» DIRECTIVE: Rewrite the listing from its start through the line containing "at that location.", swapping "screenshot" for "image" and leaving everything else unchanged. Omit the pictures.

Pointing listing for text and elements

::::

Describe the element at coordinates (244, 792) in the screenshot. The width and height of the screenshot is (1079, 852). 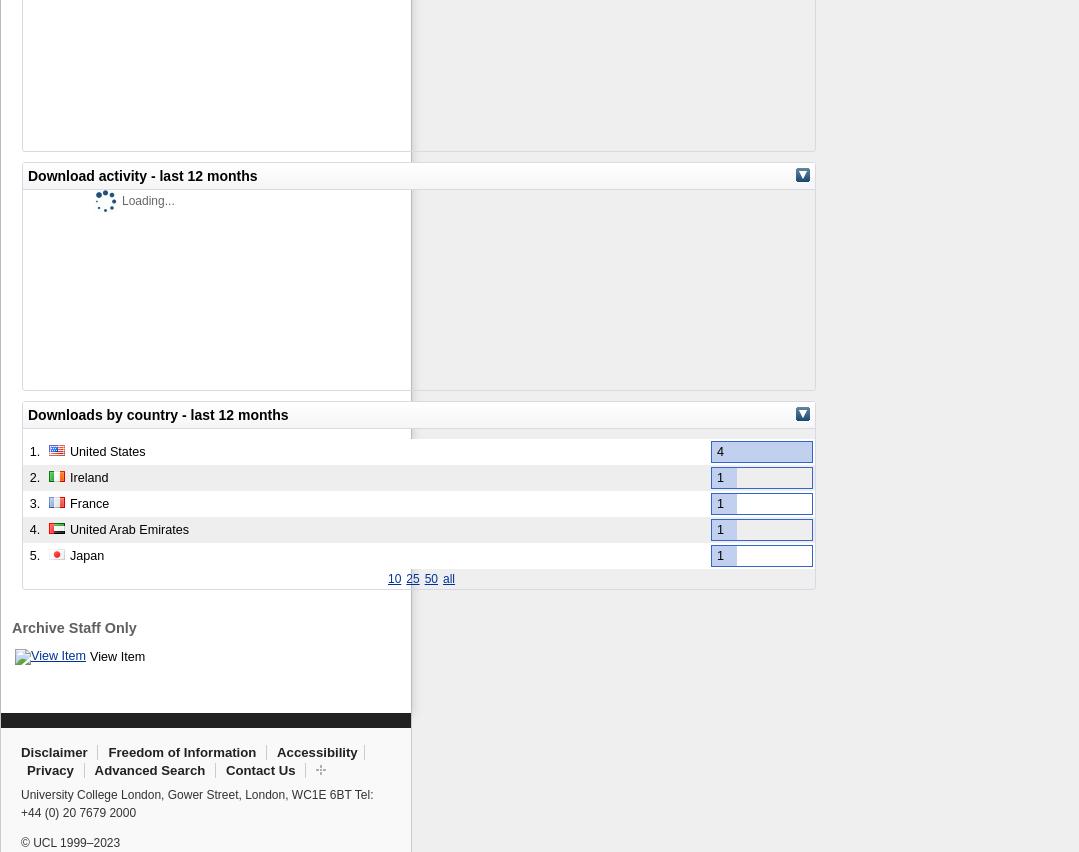
I see `'London'` at that location.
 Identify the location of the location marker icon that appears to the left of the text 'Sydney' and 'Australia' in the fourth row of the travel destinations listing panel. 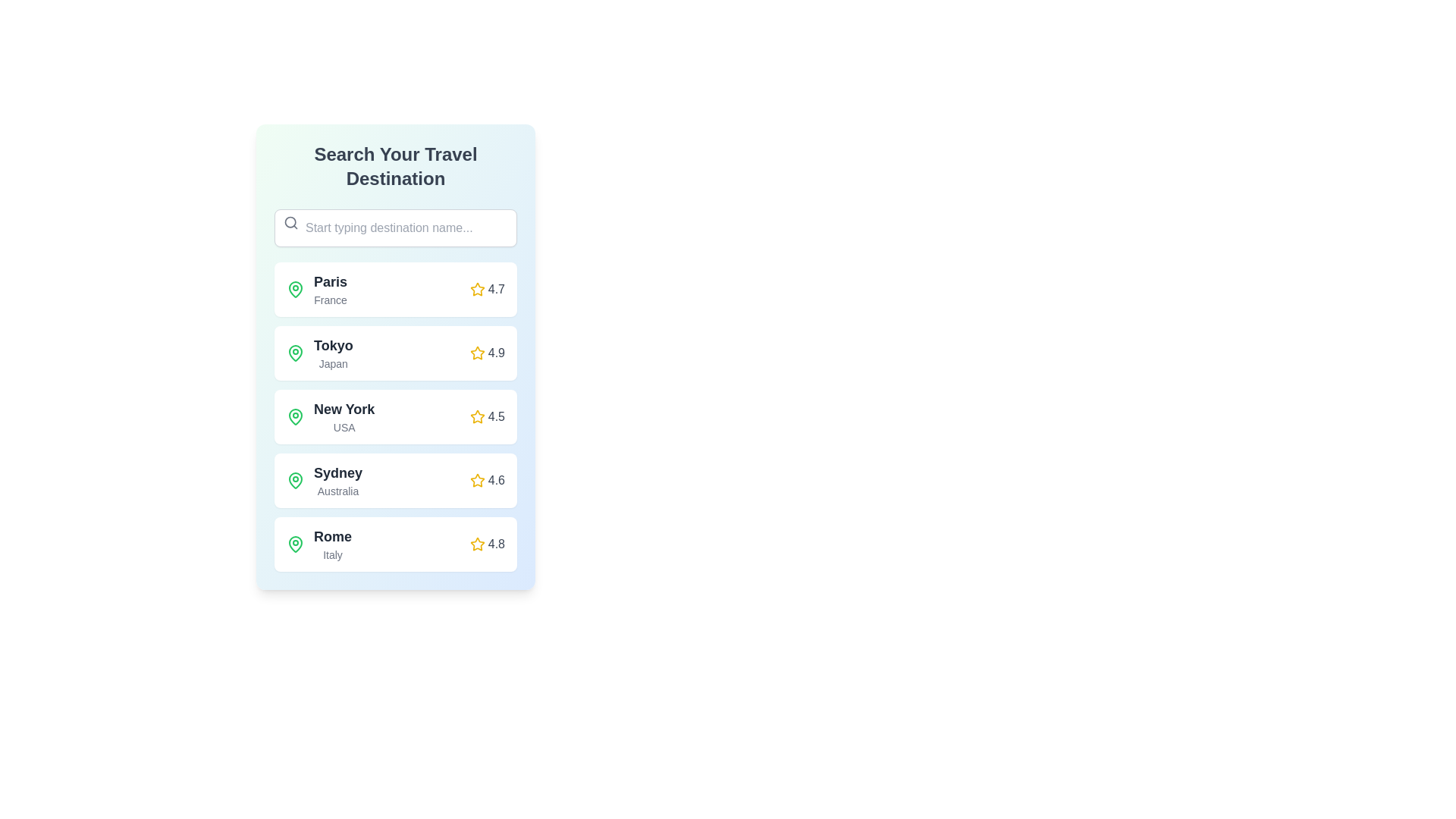
(295, 480).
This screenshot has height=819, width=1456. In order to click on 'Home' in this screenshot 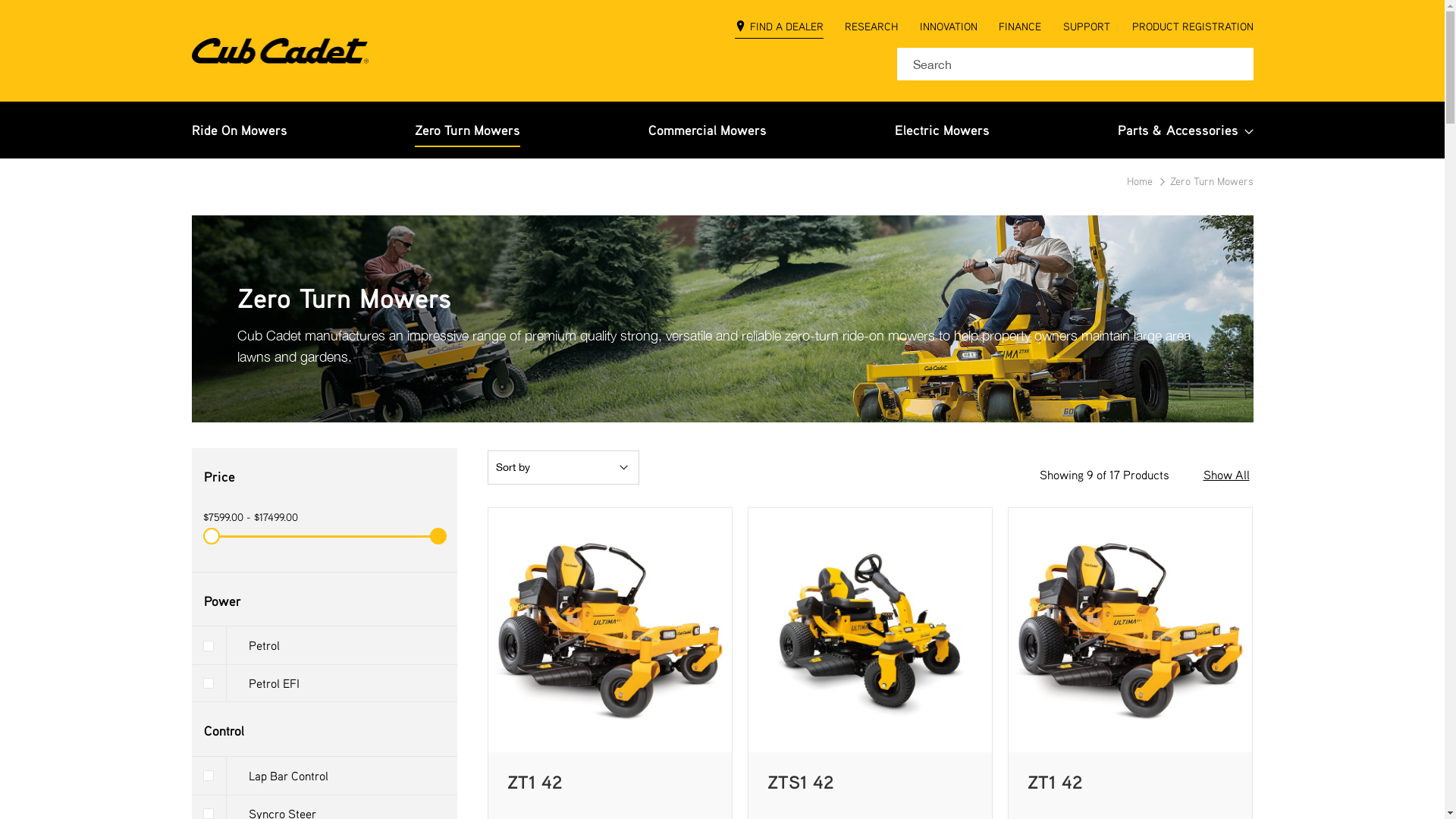, I will do `click(1141, 180)`.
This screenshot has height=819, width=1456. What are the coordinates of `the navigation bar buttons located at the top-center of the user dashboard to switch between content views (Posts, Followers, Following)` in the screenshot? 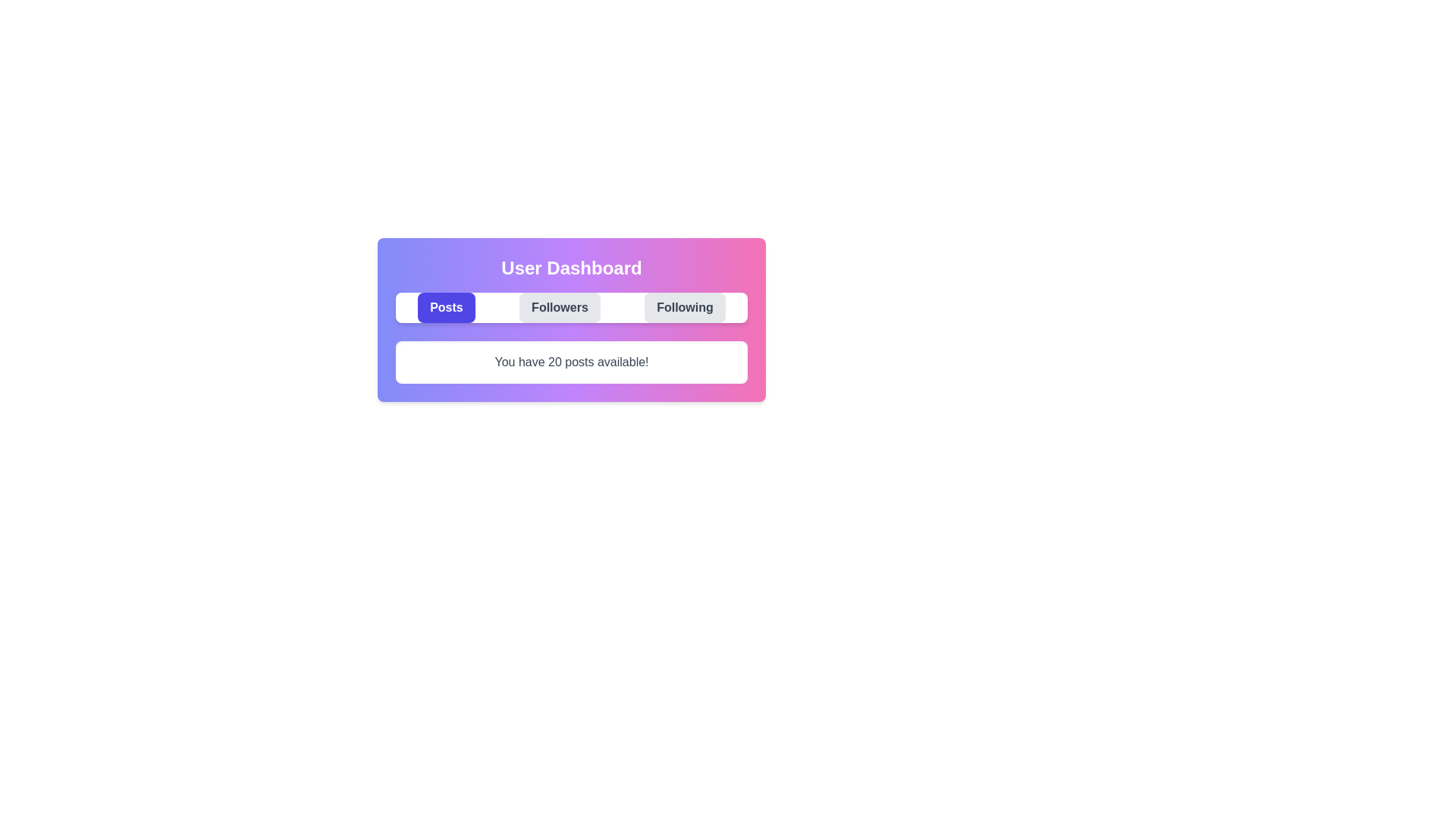 It's located at (570, 307).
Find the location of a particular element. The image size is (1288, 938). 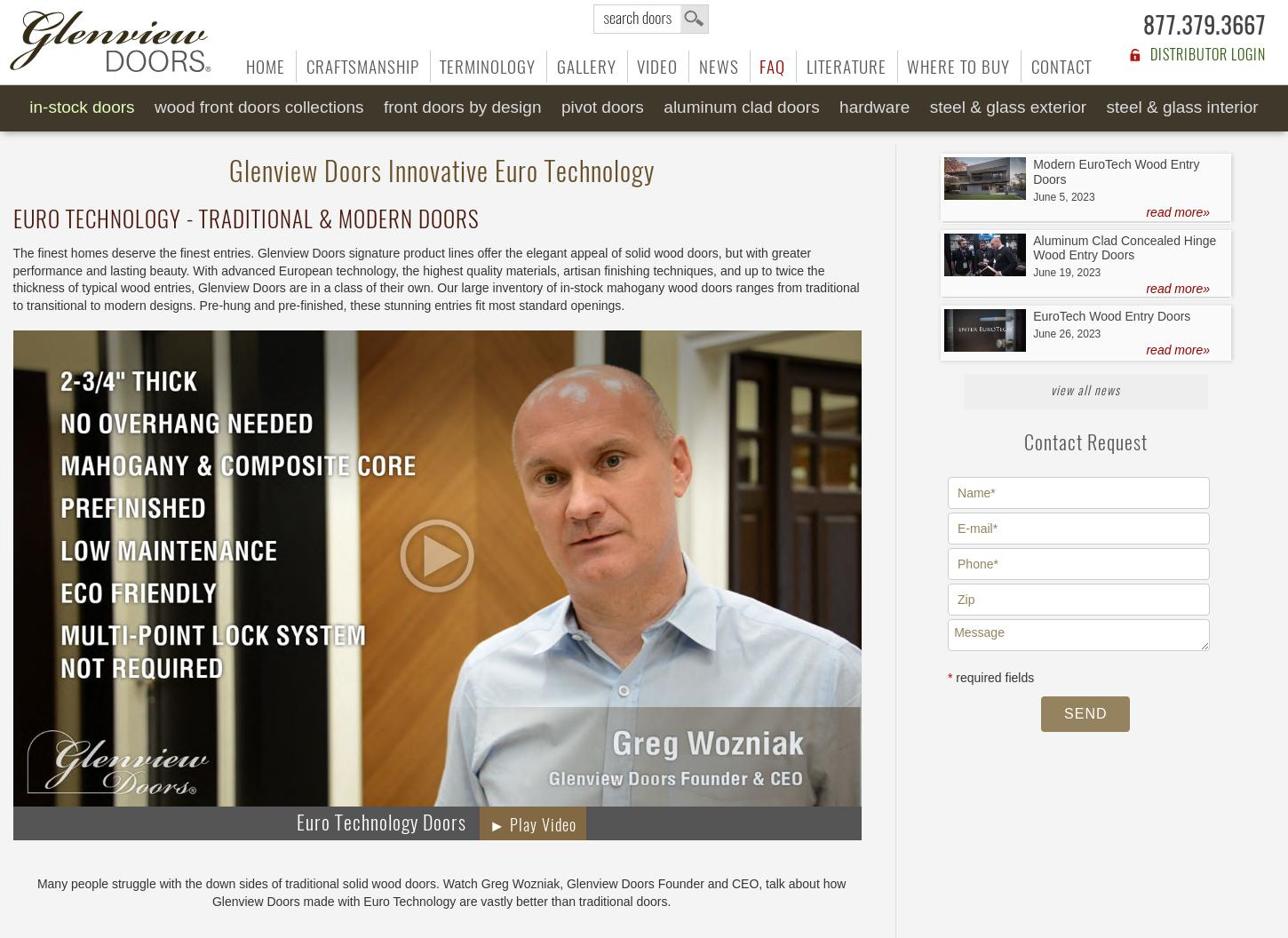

::::

» EXERCISE RESULT:
Describe the element at coordinates (244, 792) in the image. The width and height of the image is (1079, 852). 
I see `'London'` at that location.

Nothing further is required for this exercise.